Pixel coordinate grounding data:
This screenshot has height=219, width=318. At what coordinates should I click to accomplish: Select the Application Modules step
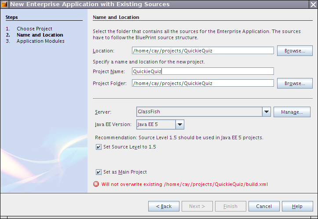40,41
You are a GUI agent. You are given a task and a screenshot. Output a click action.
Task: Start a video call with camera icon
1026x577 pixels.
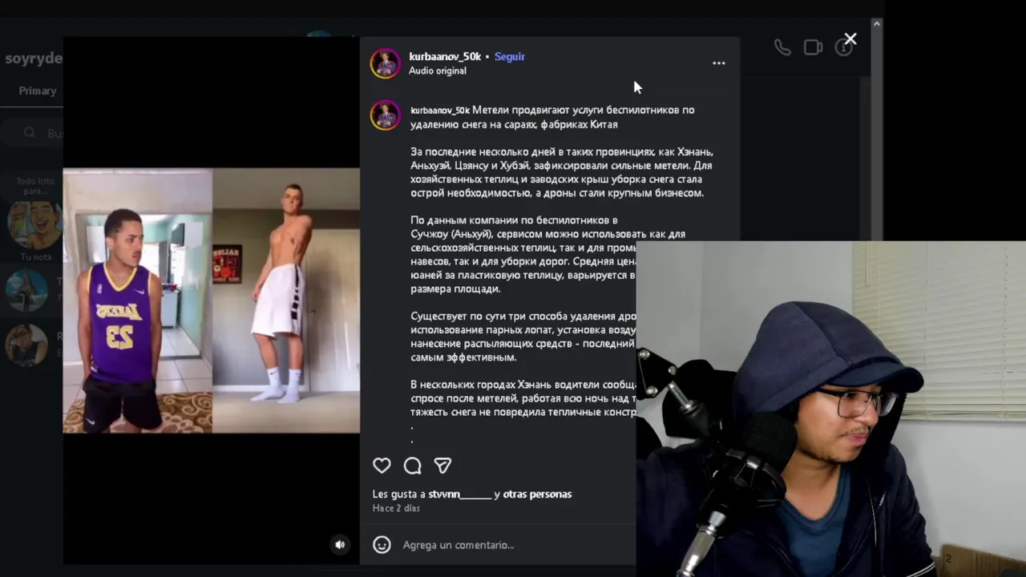813,47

REQUIRED WORK: A word-for-word copy of the lines from the one with "You are a GUI" through the last line of the data above is required, with both end lines included and no pictures.

SOLUTION BELOW:
You are a GUI agent. You are given a task and a screenshot. Output a click action.
Task: Start a video call with camera icon
1026x577 pixels.
813,47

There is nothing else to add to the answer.